WHAT TO PRODUCE:
Please count the lines below that contain the word "perform", and reply with only the number.

Start RECORDS FOR THE TASK

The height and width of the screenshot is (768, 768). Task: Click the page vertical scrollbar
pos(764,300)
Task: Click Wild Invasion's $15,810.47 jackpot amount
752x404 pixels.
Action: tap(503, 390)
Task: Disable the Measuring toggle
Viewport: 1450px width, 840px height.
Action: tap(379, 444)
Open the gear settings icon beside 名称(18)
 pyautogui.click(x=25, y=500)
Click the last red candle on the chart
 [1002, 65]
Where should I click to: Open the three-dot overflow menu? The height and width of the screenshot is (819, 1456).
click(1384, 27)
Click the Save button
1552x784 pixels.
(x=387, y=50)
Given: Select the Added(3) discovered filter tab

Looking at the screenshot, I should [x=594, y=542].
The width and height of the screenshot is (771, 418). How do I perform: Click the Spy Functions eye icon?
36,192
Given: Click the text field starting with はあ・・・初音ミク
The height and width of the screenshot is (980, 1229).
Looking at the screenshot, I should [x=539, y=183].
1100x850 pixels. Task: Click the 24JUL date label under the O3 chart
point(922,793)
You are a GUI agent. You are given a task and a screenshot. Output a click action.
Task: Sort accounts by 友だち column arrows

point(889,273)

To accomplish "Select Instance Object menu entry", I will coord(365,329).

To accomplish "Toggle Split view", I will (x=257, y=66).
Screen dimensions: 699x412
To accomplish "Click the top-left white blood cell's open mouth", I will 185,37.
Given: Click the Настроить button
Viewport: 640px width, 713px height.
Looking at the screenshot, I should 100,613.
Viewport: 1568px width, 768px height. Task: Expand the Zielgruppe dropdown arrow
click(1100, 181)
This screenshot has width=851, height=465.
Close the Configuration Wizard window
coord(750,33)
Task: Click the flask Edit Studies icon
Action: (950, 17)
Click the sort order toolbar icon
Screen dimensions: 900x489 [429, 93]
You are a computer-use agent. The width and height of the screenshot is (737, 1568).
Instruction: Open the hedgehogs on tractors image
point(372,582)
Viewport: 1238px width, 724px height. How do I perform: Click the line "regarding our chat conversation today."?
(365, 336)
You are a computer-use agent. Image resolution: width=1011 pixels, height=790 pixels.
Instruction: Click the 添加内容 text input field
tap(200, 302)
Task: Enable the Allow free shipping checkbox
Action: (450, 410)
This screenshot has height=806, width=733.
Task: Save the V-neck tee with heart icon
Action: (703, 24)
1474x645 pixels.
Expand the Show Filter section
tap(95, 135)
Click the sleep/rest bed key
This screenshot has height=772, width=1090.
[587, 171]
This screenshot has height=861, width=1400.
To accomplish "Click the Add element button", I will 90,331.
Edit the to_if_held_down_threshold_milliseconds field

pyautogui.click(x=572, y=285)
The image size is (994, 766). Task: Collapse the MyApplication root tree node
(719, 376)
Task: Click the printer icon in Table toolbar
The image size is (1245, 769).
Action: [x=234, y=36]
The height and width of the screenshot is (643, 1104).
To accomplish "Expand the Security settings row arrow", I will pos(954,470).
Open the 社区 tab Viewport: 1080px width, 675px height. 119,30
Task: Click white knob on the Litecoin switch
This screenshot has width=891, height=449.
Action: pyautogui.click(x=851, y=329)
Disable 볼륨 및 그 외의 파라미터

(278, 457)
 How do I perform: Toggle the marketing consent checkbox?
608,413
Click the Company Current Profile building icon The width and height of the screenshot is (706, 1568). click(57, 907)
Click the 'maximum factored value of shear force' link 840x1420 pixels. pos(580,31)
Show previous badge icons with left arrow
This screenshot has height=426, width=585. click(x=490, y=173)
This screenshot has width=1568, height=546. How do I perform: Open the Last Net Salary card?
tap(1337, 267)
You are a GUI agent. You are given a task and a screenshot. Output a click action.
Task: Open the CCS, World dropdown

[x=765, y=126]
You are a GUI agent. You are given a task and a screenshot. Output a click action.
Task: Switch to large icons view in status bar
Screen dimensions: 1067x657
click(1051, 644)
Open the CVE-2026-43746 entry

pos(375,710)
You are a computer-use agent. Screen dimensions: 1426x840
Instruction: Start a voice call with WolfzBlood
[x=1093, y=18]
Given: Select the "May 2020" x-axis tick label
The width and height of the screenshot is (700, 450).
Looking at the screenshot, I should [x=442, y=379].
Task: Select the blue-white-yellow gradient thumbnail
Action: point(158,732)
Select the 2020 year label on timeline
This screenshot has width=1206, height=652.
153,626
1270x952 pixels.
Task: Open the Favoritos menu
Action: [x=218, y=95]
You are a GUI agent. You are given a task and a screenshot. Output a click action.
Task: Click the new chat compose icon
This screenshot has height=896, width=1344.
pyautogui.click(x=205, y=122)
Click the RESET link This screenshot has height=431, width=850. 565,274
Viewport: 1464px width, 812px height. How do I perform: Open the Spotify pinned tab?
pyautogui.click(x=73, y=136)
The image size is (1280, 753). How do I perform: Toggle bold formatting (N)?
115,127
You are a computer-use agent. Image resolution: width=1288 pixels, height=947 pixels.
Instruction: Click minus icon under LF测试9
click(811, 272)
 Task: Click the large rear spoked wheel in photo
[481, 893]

End RECORDS FOR THE TASK

CORRECT RESULT:
6